■ Do this: Retype the records below without any change, from the line containing "Go to the Previous patient record" through the line containing "tap(799, 347)", including both of those lines.

** start Material **

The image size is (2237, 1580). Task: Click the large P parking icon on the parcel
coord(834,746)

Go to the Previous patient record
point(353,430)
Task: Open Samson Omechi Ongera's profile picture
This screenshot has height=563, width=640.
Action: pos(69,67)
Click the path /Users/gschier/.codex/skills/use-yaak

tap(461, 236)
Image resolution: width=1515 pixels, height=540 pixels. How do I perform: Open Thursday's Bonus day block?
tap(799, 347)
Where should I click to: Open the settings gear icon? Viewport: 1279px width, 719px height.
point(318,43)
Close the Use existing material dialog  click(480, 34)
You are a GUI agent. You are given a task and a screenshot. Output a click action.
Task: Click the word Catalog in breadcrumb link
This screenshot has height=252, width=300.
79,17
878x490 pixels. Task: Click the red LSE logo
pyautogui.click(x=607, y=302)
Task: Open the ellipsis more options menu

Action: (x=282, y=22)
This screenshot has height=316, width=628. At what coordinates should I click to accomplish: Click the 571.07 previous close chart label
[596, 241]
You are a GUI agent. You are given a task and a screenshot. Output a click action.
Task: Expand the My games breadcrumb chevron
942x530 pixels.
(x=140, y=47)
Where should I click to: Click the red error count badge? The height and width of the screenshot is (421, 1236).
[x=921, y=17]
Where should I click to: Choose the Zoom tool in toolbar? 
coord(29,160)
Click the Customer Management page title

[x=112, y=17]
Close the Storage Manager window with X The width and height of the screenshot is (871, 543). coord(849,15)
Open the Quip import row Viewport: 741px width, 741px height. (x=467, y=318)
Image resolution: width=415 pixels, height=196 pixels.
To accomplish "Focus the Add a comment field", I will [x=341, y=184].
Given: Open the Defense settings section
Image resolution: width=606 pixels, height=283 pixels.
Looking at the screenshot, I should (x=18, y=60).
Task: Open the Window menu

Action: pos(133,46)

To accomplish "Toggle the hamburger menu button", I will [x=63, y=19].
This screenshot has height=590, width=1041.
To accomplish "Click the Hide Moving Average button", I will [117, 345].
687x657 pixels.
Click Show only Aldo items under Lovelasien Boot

** end Material **

■ Exercise response:
Go to the Previous patient record
point(353,430)
Task: Open Samson Omechi Ongera's profile picture
This screenshot has height=563, width=640.
Action: pos(69,67)
Click the path /Users/gschier/.codex/skills/use-yaak

tap(461, 236)
Image resolution: width=1515 pixels, height=540 pixels. How do I perform: Open Thursday's Bonus day block?
tap(799, 347)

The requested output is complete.